**EXTRACTED MATERIAL:**
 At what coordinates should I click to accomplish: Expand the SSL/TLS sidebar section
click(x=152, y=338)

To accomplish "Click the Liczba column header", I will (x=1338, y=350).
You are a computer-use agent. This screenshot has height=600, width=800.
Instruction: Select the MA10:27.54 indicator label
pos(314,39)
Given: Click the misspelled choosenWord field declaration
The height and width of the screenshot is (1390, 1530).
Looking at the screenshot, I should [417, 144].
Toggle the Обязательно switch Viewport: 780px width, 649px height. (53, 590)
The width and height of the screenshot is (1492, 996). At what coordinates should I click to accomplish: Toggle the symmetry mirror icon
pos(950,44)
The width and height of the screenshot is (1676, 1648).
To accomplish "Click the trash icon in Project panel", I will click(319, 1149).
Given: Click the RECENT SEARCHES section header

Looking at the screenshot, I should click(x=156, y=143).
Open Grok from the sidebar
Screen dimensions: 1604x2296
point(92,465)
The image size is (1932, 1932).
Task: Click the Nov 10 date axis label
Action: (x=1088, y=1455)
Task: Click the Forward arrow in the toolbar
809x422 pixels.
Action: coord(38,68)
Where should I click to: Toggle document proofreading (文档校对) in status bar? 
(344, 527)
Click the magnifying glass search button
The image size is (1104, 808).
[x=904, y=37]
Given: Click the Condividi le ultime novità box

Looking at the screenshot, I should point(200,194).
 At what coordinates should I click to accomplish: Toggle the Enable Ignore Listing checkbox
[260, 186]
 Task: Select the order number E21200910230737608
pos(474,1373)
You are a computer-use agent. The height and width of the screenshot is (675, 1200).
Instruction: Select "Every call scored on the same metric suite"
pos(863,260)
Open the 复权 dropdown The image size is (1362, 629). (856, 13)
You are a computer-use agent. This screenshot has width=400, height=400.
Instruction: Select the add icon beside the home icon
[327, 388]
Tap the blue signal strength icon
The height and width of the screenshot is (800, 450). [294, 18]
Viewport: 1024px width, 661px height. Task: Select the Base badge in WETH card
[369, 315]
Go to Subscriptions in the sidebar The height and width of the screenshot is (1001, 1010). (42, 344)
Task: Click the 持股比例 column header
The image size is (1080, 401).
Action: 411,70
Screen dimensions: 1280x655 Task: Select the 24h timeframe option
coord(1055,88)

**EXERCISE INSTRUCTIONS:**
What you return should be exactly the lines above, starting at the one with "The height and width of the screenshot is (1390, 1530)." and ending at the one with "You are a computer-use agent. The", and nothing else.

**ANSWER TO THIS EXERCISE:**
The height and width of the screenshot is (1390, 1530).
Looking at the screenshot, I should [417, 144].
Toggle the Обязательно switch Viewport: 780px width, 649px height. (53, 590)
The width and height of the screenshot is (1492, 996). At what coordinates should I click to accomplish: Toggle the symmetry mirror icon
pos(950,44)
The width and height of the screenshot is (1676, 1648).
To accomplish "Click the trash icon in Project panel", I will click(319, 1149).
Given: Click the RECENT SEARCHES section header

Looking at the screenshot, I should click(x=156, y=143).
Open Grok from the sidebar
Screen dimensions: 1604x2296
point(92,465)
The image size is (1932, 1932).
Task: Click the Nov 10 date axis label
Action: (x=1088, y=1455)
Task: Click the Forward arrow in the toolbar
809x422 pixels.
Action: coord(38,68)
Where should I click to: Toggle document proofreading (文档校对) in status bar? 
(344, 527)
Click the magnifying glass search button
The image size is (1104, 808).
[x=904, y=37]
Given: Click the Condividi le ultime novità box

Looking at the screenshot, I should point(200,194).
 At what coordinates should I click to accomplish: Toggle the Enable Ignore Listing checkbox
[260, 186]
 Task: Select the order number E21200910230737608
pos(474,1373)
You are a computer-use agent. The height and width of the screenshot is (675, 1200).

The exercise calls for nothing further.